What’s the one work skill you wish you had?

I wish I was better at spreadsheets. My accountant’s heart does be broken. I could probably be a bit more organised as well.

I only cut four days a week now and I do two days a week in the office. Every morning I’m on the laptop doing social media and the clothing brand.

As of next year, I’m going to step back and only cut three days because I want to focus more on running the business.

I still want to cut hair, that’s my main skill, but to run four shops – maybe five – I would have to be better behind the desk and not just behind the chair.

sean bryan 2
Source: Sean Bryan/YouTube

What bad work (or business) habit have you had to kick?

Hiring family and friends. I do have family and friends that work for me, but I’m kind of at my limit now.

I obviously want to look after all my friends and would love to employ them, but I don’t want to be in a situation where I have to be ‘the boss’. It has caused me a bit of upset.

I don’t look at myself as the Donald Trump of Cut and Sew. I like to think of myself as an equal. I still sweep the floor, I still clean the toilet, I still go and pick up the towels – I literally do the same jobs as the apprentice.

What’s the one piece of advice you would give to someone starting out in your industry?

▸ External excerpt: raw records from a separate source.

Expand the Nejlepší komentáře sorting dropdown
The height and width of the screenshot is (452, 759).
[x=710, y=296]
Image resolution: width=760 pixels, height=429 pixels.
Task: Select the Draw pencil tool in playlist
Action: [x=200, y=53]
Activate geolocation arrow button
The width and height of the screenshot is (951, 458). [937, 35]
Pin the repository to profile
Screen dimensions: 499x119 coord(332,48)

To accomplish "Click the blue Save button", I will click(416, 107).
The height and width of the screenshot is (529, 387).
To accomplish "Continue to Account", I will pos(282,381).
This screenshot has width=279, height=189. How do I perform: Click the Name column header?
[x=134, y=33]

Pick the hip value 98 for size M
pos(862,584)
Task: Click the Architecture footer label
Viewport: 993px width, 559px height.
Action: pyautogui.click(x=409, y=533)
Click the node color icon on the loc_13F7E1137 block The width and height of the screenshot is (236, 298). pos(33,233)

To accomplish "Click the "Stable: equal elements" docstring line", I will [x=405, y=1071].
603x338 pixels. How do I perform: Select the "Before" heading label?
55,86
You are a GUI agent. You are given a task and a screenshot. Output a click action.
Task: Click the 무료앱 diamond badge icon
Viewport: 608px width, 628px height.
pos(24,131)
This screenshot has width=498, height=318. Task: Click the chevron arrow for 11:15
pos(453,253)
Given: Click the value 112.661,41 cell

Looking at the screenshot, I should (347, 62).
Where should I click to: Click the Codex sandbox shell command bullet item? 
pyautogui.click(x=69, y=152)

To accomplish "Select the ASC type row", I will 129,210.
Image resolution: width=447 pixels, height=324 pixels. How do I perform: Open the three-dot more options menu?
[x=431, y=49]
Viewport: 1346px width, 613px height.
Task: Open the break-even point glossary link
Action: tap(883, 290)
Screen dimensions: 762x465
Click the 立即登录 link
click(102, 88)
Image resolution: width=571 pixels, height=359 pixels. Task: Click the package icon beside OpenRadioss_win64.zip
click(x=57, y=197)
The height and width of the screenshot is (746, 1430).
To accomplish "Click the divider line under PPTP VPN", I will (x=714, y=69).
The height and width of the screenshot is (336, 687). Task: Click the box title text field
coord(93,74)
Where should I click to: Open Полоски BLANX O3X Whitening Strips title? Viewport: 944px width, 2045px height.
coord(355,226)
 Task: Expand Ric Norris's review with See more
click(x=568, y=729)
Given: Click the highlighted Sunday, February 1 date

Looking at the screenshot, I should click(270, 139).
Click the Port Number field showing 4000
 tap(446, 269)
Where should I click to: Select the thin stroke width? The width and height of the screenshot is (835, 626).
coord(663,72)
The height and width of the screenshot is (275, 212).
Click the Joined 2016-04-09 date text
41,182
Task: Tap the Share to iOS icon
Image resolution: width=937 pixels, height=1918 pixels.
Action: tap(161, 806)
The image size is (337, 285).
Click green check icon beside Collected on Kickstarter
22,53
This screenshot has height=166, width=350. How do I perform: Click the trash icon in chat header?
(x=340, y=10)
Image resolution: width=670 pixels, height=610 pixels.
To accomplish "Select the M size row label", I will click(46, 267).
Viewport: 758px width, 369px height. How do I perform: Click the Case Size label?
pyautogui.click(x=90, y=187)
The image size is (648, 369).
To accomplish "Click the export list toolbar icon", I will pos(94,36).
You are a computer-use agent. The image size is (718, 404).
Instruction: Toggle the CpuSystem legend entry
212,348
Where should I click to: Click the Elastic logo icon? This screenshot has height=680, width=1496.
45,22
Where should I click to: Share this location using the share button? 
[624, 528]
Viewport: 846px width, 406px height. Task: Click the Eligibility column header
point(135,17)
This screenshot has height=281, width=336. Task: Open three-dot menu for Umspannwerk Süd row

Stick to what you believe in, go for your own vision and don’t try to be somebody else. I’ve seen about 10 young guys opening up barbershops in Ireland that look like a replica of their heroes’. It doesn’t really show their true vision of what their brand or shop will be.

I’ve always tried to stay true to my vision. I think we’re contemporary with a touch of old-school. We don’t have the classic photos on the wall of the American Crew models or pictures of Schillaci at Italia 90.

We have photos of guys that visit the shops and photos of present and past staff – it’s important to remember the people who helped build the company.

Who is your business hero?

I have a couple of friends who have inspired me. One is producer and DJ Krystal Klear. We grew up doing graffiti together as teenagers.

The other is Maser, the artist. He has done a lot for Ireland and helped me out years ago when I got my first graffiti commission. They’ve been my business heroes for their work ethic. They don’t ever stop. They’re so proactive.